[Data records]
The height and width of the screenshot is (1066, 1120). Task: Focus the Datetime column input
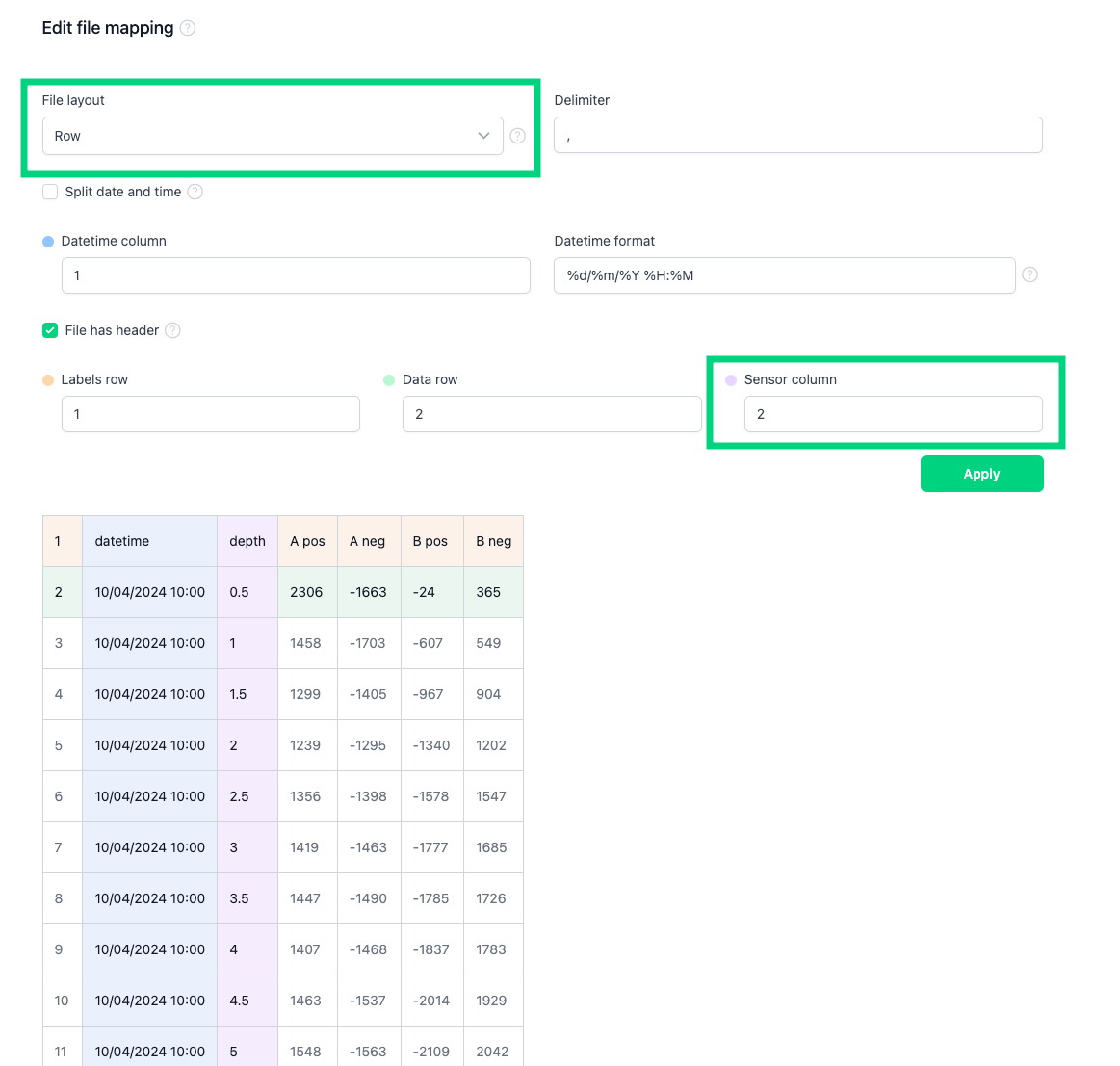[296, 275]

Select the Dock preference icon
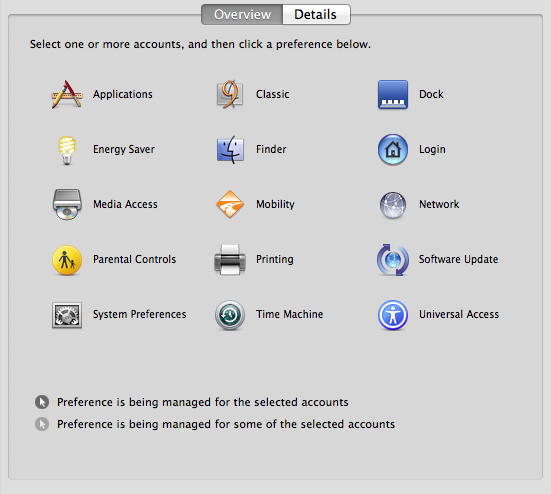coord(393,95)
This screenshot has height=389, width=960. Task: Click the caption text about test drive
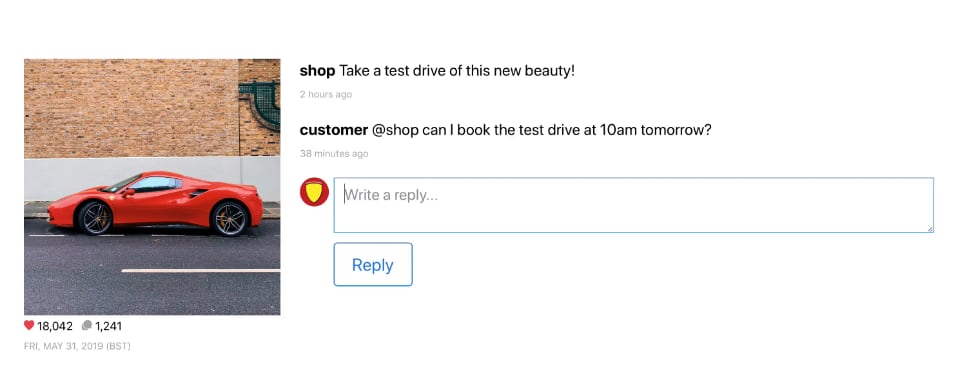(x=457, y=71)
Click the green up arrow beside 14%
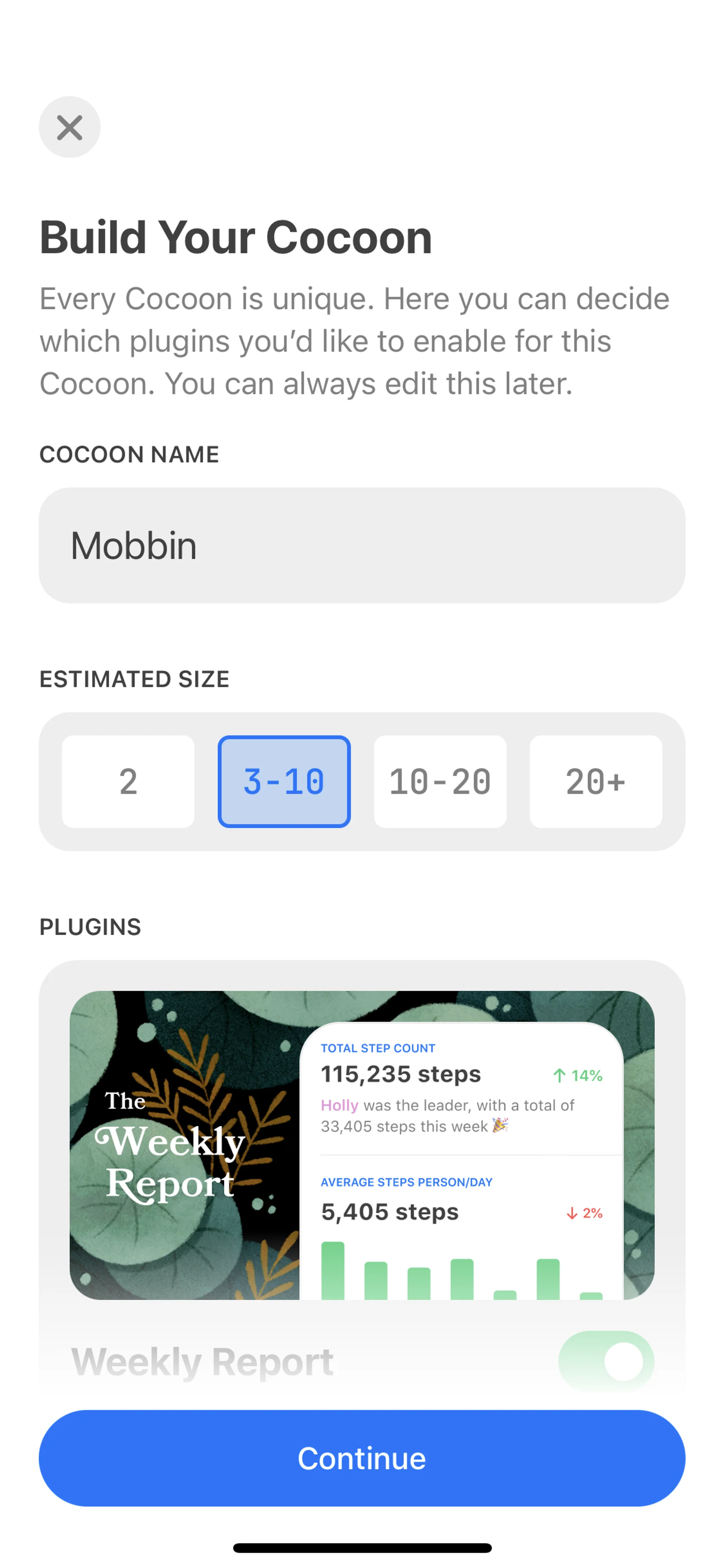 click(559, 1075)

Work request: Print all entries exactly. The images do not belong in the copy.

Solution to this task:
The height and width of the screenshot is (1066, 1120). Task: Focus the Datetime column input
[296, 275]

Select the Dock preference icon
coord(393,95)
This screenshot has height=389, width=960. Task: Click the caption text about test drive
(x=457, y=71)
Click the green up arrow beside 14%
 click(559, 1075)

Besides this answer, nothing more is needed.